How the longest day of the year is celebrated around the world.
Whether it’s down the coast or on a different continent, people across the globe commemorate the start of summer in varying ways. Read on to find out how they do it and gather inspiration for your own festivity.
SOLSTICE PARADE — Santa Barbara
The parade started in 1974 as a birthday celebration for a popular artist and mime named Michael Gonzales. Since then it has grown into a display of floats, giant puppets and masks with more than 1,000 parade participants.
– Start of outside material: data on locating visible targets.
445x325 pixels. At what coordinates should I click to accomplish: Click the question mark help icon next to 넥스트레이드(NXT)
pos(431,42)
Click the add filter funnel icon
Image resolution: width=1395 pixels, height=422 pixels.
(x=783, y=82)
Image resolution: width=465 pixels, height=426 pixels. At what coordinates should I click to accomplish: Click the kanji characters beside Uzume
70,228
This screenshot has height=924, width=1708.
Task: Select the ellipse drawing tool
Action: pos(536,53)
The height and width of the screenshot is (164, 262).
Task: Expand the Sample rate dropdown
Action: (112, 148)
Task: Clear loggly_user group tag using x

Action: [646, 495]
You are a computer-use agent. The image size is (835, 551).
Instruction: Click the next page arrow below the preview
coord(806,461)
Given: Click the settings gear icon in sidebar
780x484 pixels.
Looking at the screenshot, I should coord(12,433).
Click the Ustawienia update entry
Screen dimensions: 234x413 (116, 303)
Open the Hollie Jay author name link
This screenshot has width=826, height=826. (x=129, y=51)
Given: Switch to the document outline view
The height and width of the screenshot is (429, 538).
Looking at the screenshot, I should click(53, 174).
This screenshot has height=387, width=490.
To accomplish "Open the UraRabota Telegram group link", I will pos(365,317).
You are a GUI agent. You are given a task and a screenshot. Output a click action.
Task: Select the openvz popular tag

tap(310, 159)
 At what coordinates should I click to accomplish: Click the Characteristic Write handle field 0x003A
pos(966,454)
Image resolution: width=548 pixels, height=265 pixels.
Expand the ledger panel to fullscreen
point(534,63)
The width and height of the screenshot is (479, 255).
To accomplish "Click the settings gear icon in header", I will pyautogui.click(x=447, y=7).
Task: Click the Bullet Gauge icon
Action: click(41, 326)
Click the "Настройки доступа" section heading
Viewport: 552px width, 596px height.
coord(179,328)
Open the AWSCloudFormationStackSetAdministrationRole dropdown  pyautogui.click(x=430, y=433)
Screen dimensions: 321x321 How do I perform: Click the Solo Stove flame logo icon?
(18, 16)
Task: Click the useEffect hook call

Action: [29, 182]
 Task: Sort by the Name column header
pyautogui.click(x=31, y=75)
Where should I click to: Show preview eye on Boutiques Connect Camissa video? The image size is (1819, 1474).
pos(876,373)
SOLSTICE IN TIMES SQUARE: MIND OVER MADNESS YOGA — New York City
For the past 15 years, thousands of yogis from around the world have been traveling to Times Square to celebrate the summer solstice with free yoga classes in the middle of the city.
MIDSUMMER — Sweden
Here people often begin the day by picking flowers and making wreaths for the maypole, which is a key component in the celebrations. The maypole is raised in an open spot and a traditional ring dance takes place around it.
KUPALA — Eastern Europe
This Slavic holiday with pagan roots was named for the Slavic goddess Kupala and was originally conceived as a fertility rite. Women weave garlands of flowers and float them on water to predict romantic success.
MIDSUMMER’S EVE AND ST. JOHN’S DAY — Estonia and Latvia
These are two of the most important days in the calendar, marked by bonfires and parties. Traditional diversions include jumping over bonfires and flower-picking.